**Goal of the exercise**
Copy the records from their start through the line that contains "[x=19, y=36]", keeping that line too. Omit the pictures from your copy.

**Source records**
------------------------

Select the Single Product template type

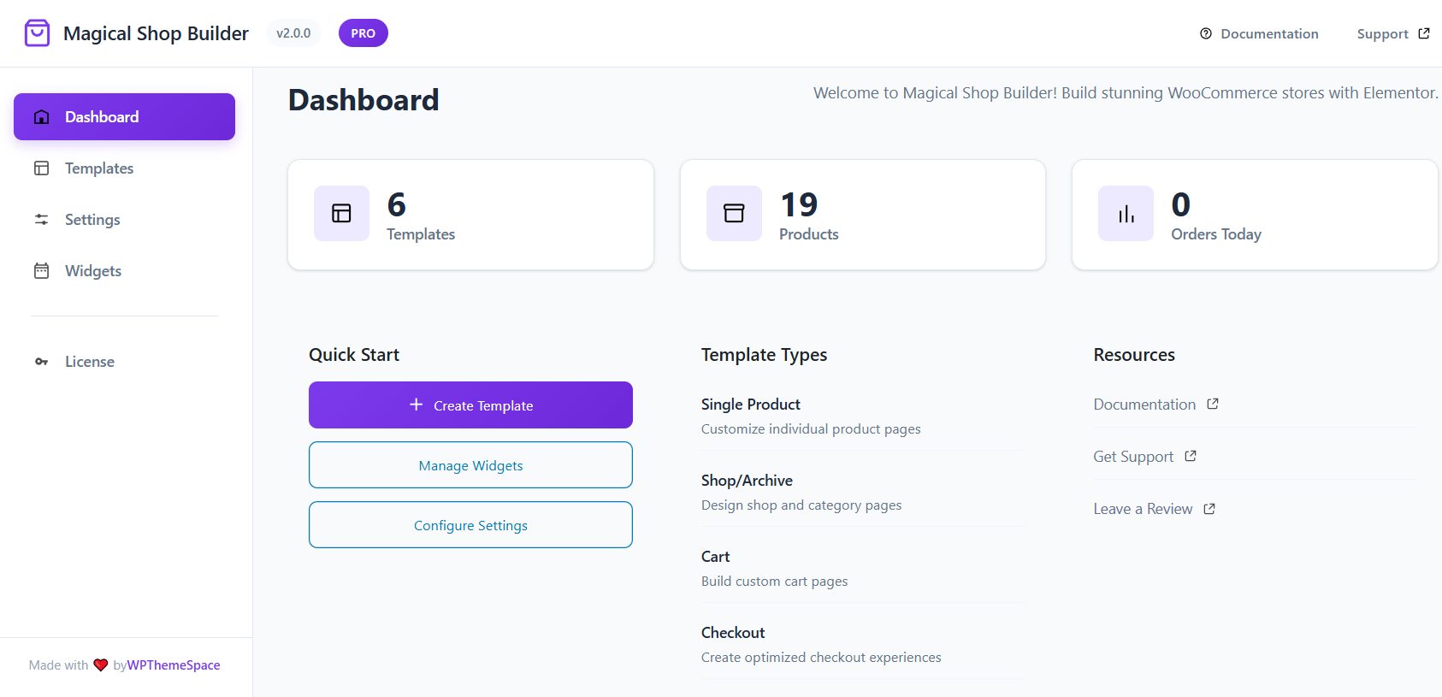(x=751, y=405)
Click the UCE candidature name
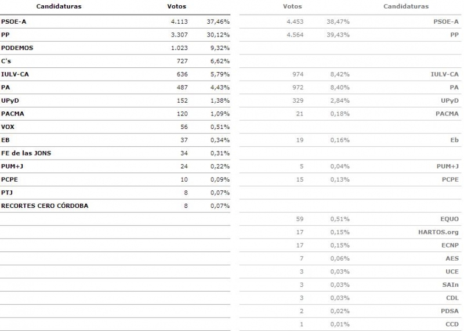 (x=452, y=272)
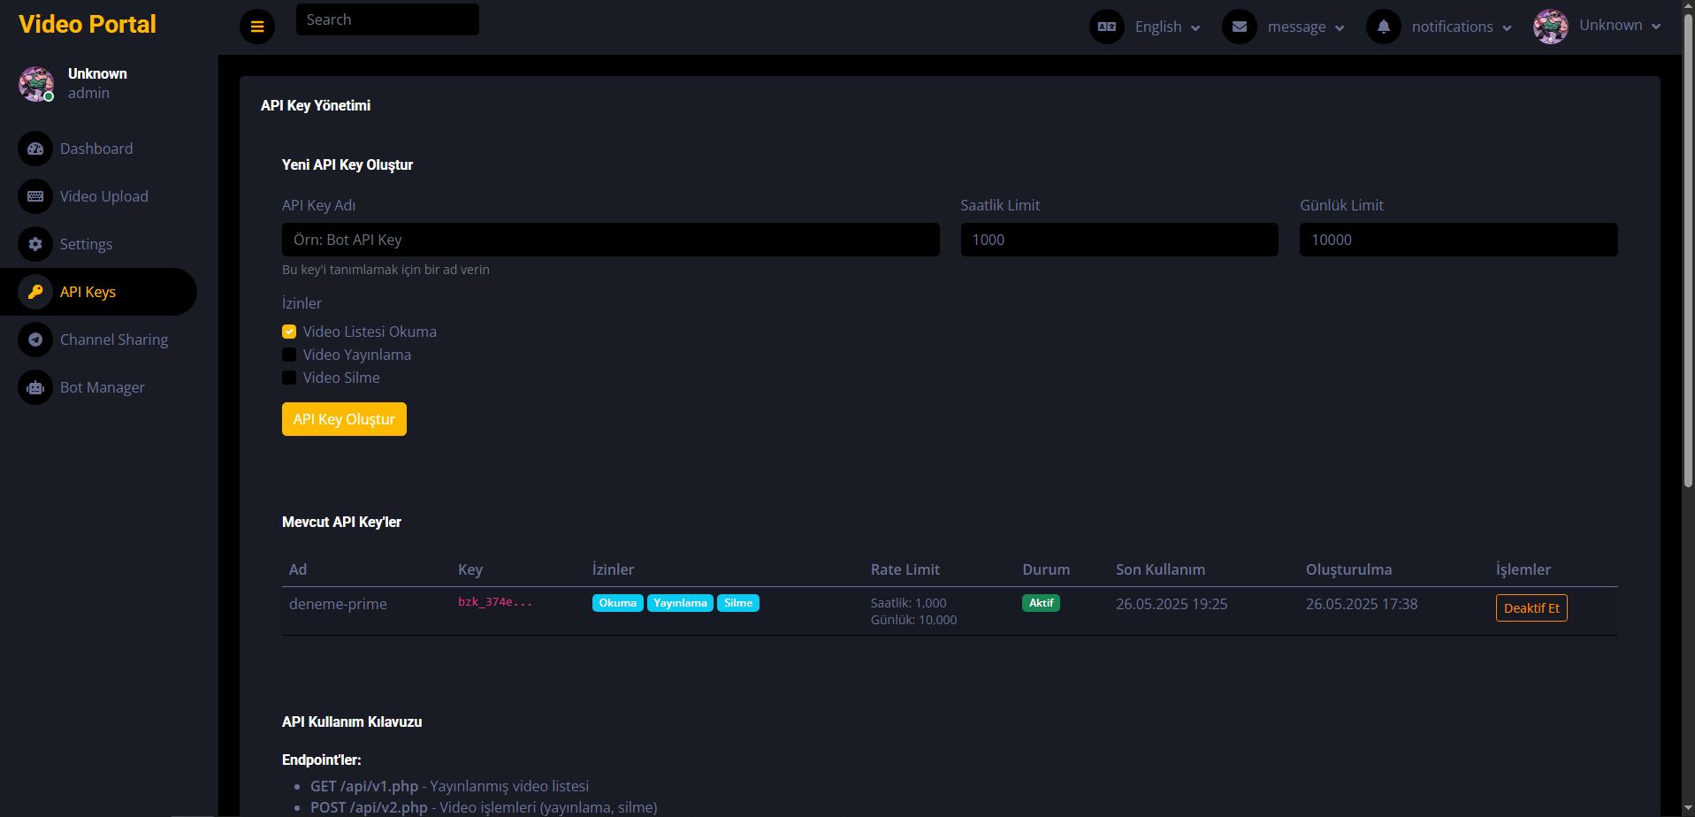Focus the API Key Adı input field
The height and width of the screenshot is (817, 1695).
coord(610,240)
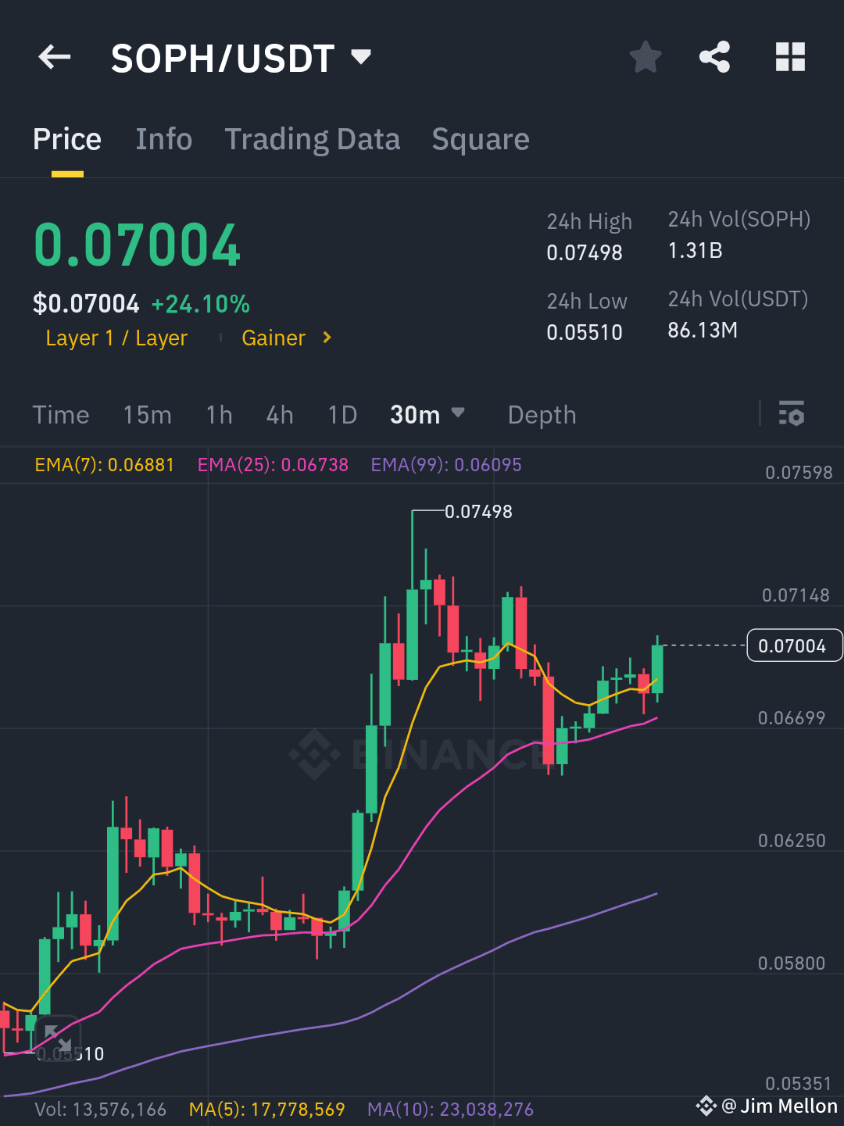Open chart indicator settings icon beside Depth

pos(792,414)
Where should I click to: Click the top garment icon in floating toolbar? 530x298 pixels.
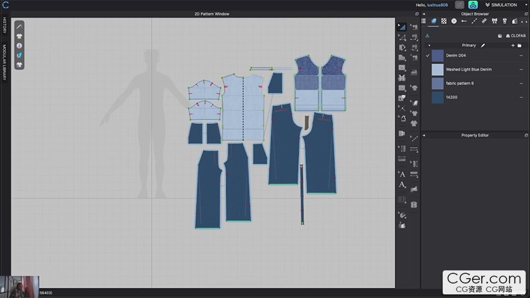[x=19, y=36]
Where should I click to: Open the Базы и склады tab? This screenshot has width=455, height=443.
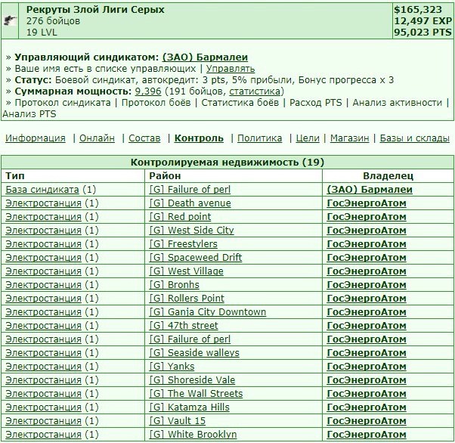point(414,138)
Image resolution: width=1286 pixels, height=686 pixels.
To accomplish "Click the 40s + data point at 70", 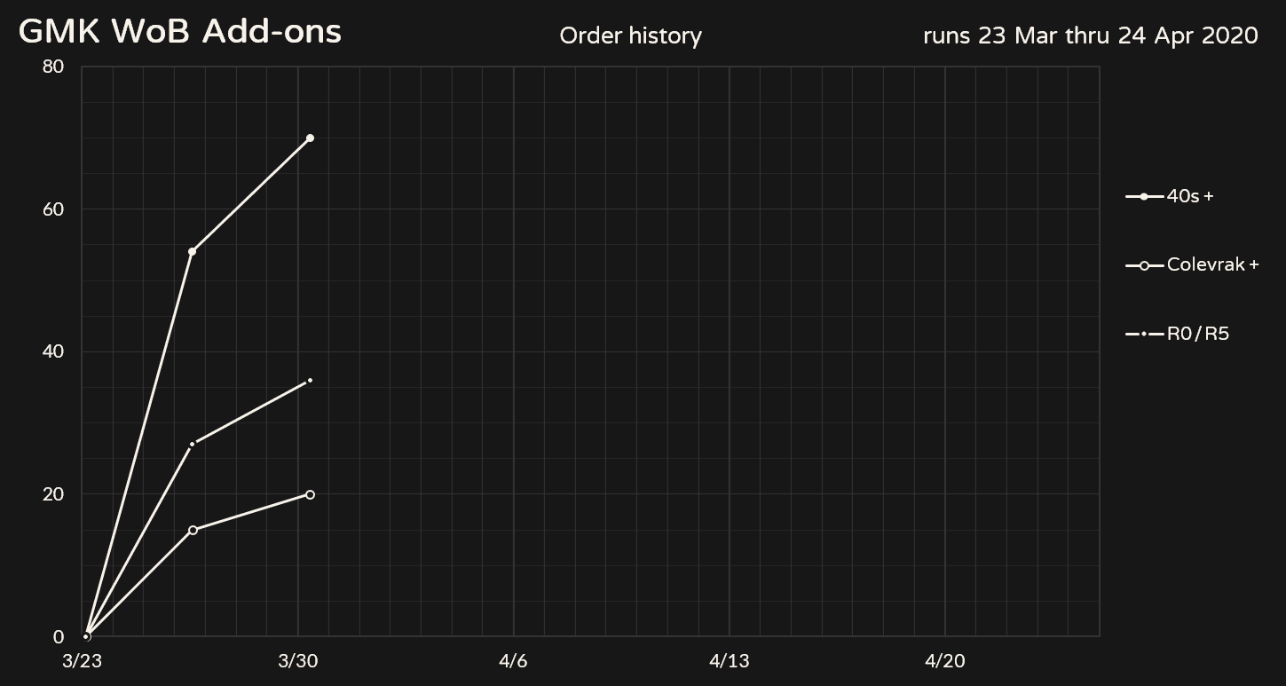I will [x=310, y=138].
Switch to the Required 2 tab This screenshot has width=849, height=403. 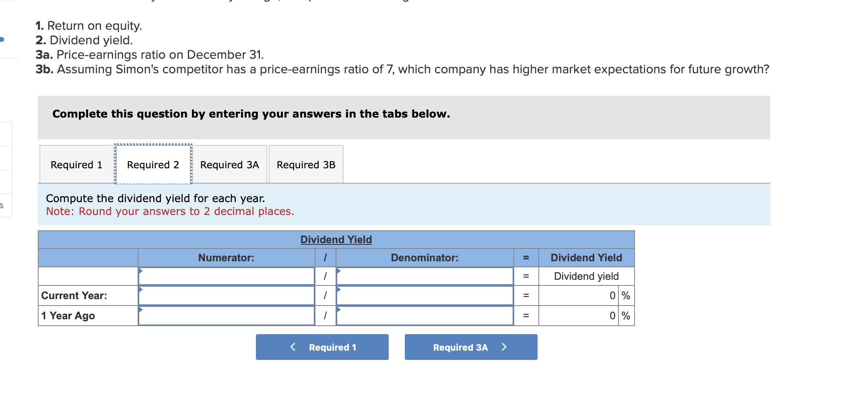pyautogui.click(x=153, y=165)
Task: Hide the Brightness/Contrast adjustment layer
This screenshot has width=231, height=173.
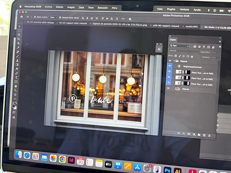Action: tap(169, 66)
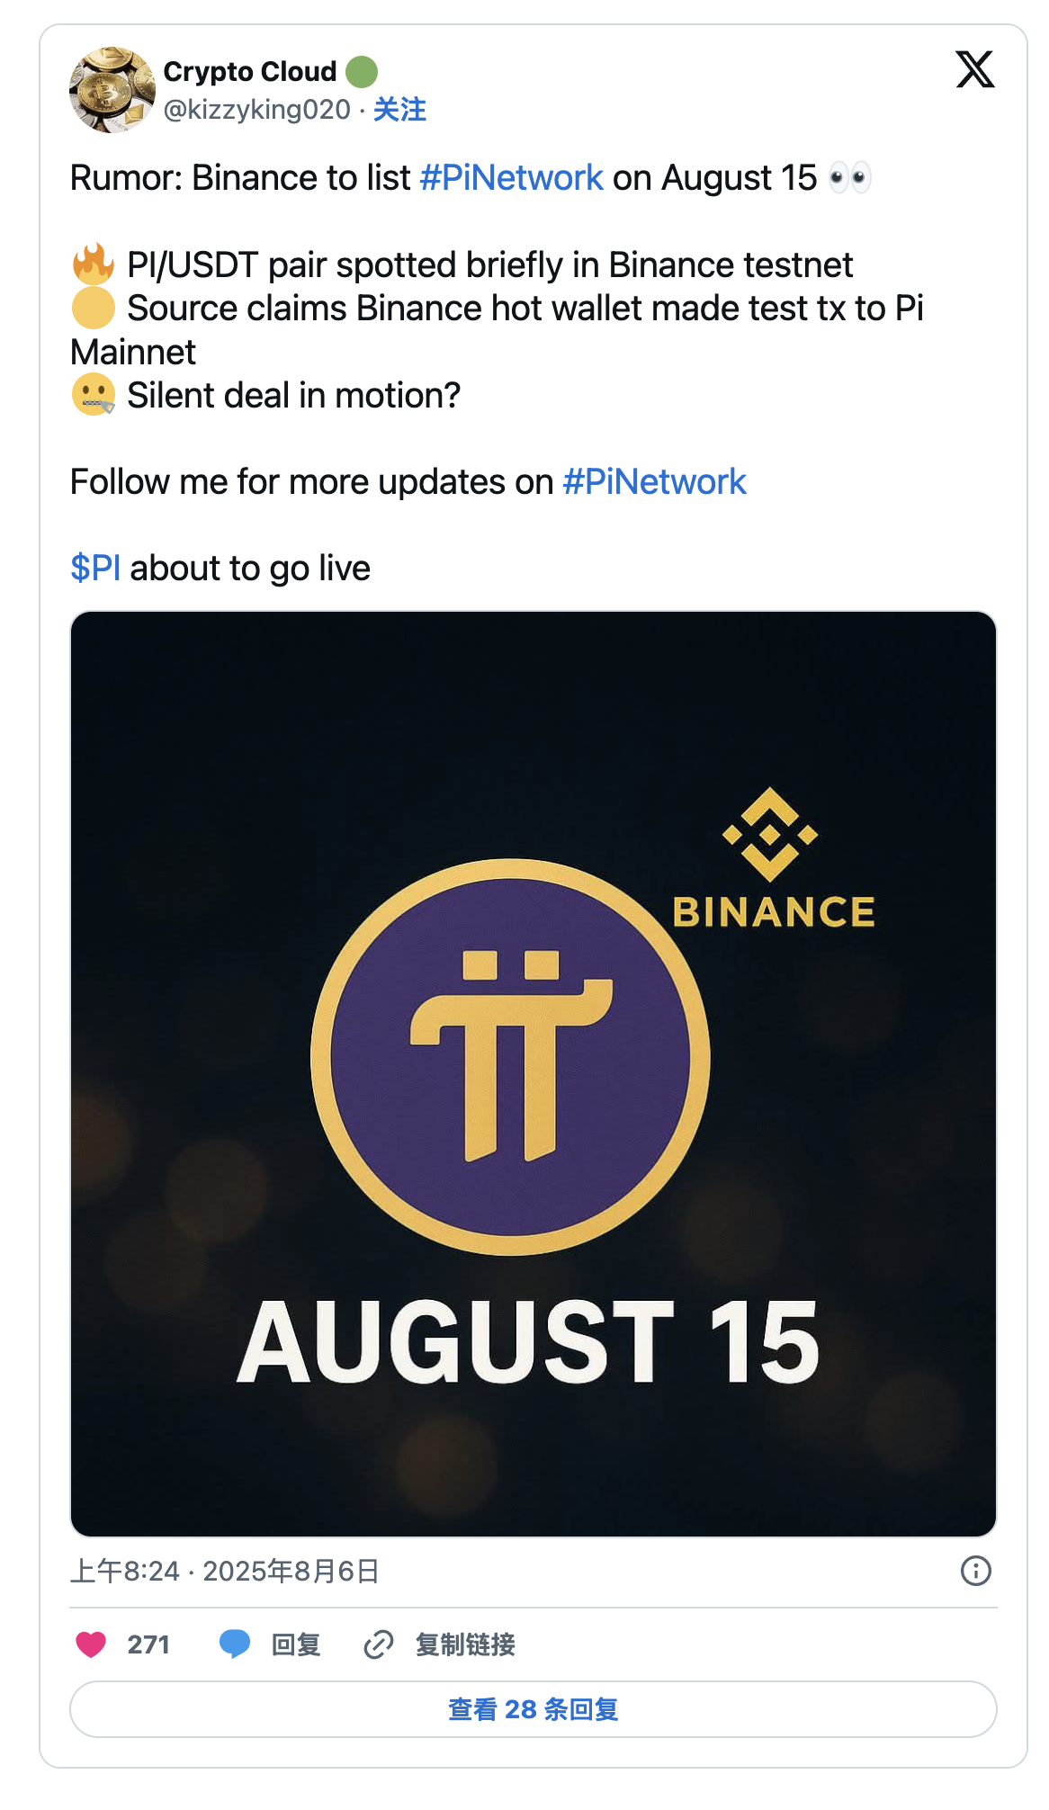Open the Crypto Cloud profile avatar
Screen dimensions: 1049x1810
[112, 90]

------------------------

**Final result**
Select the Single Product template type

(x=751, y=405)
Click the UCE candidature name
 (x=452, y=272)
Focus the API Key Adı input field
The height and width of the screenshot is (817, 1695).
coord(610,240)
Open chart indicator settings icon beside Depth

pos(792,414)
Where should I click to: Click the top garment icon in floating toolbar? 530x298 pixels.
[x=19, y=36]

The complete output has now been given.